Brontekst:
Hoe voelt dat nou?

3 oktober 2013 11 Door robzter

image

En dan krijg je het onverbloemd te horen: Je gaat dood. Ja, we gaan allemaal dood. Maar in dit geval ga je binnen afzienbare tijd dood. Dagen, maanden, geen jaren meer. Kerstmis? Misschien. Tranen, verdriet en iedereen in rep en roer. Iedereen? Nou ja, bijna iedereen. Alleen ik, hoewel intens verdrietig, lijk me niet zo druk te maken. Een enorme klap. Natuurlijk. Maar wel eentje die ik van verre aan zag komen en waarvan ik wist dat ik hem niet zou kunnen ontwijken. Onvermijdelijk. En het enige wat ik nog kan doen is incasseren. Ook al komt de dreun hard aan en schieten de tranen in m’n ogen.

Ruwe gegevens:
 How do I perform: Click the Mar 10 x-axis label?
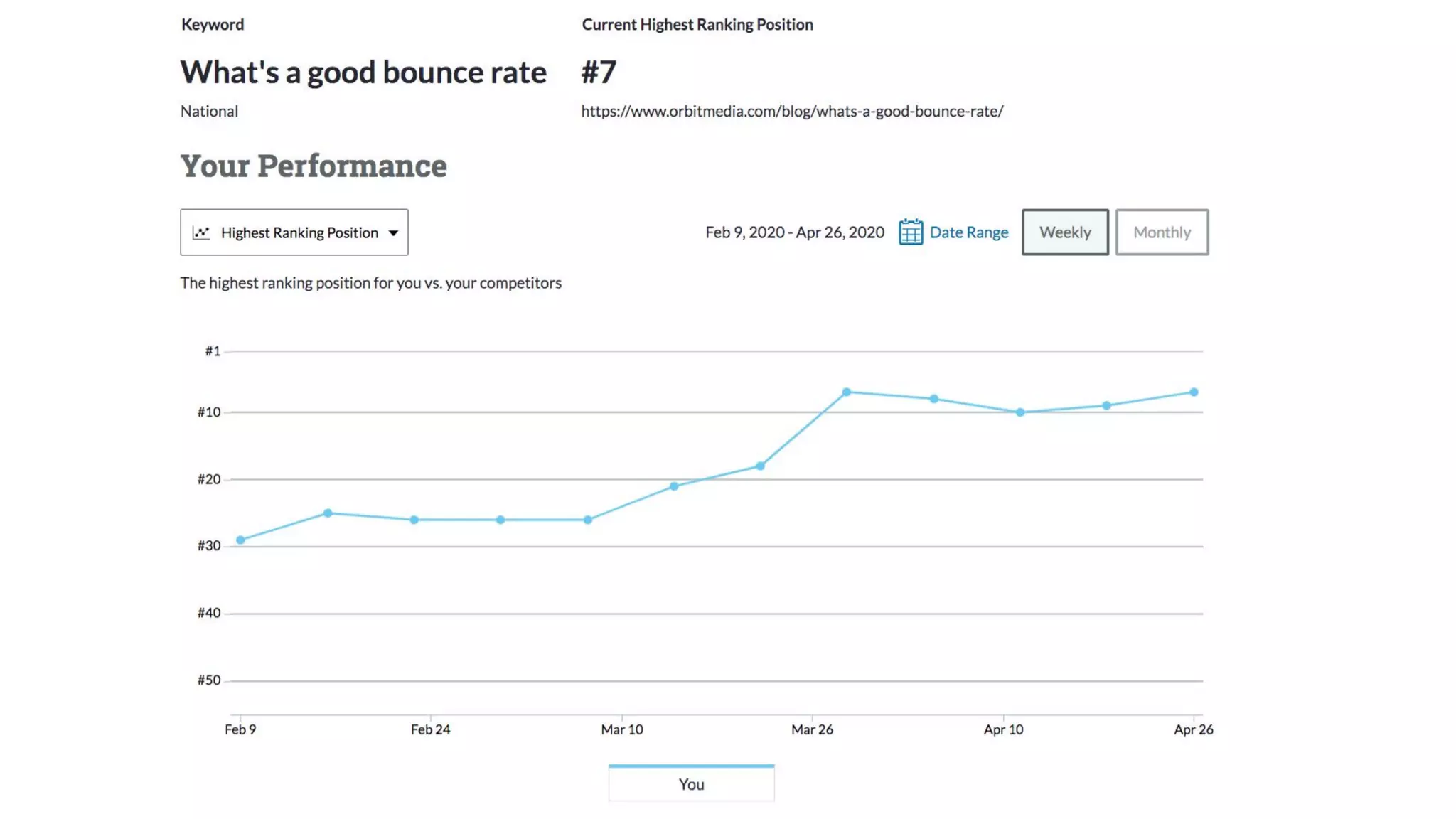point(621,729)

Opdracht 1: Vat in de brontekst de alinea die begint met "En dan krijg je het onverbloemd te horen" samen in hoogstens vier zinnen. Behoud de belangrijkste feiten.
Opdracht 2:
Beantwoord de volgende vragen met gegevens uit de brontekst.
(a) Op welke datum is de brontekst geplaatst?
(b) Welke naam staat achter het woord "Door"?
(c) Welke termijnen noemt de brontekst voor "binnen afzienbare tijd"?

Uitwerking 1: De ik-figuur krijgt onverbloemd te horen binnen afzienbare tijd te zullen sterven: binnen dagen of maanden, niet meer binnen jaren, en of Kerstmis nog gehaald wordt, is onzeker. Bijna iedereen reageert met tranen, verdriet en onrust. De ik-figuur is intens verdrietig, maar lijkt zich er niet zo druk om te maken. De klap werd van verre zien aankomen en was onvermijdelijk, dus rest alleen nog incasseren, ook al komt de dreun hard aan.

Uitwerking 2:
(a) 3 oktober 2013
(b) robzter
(c) Dagen of maanden, geen jaren meer.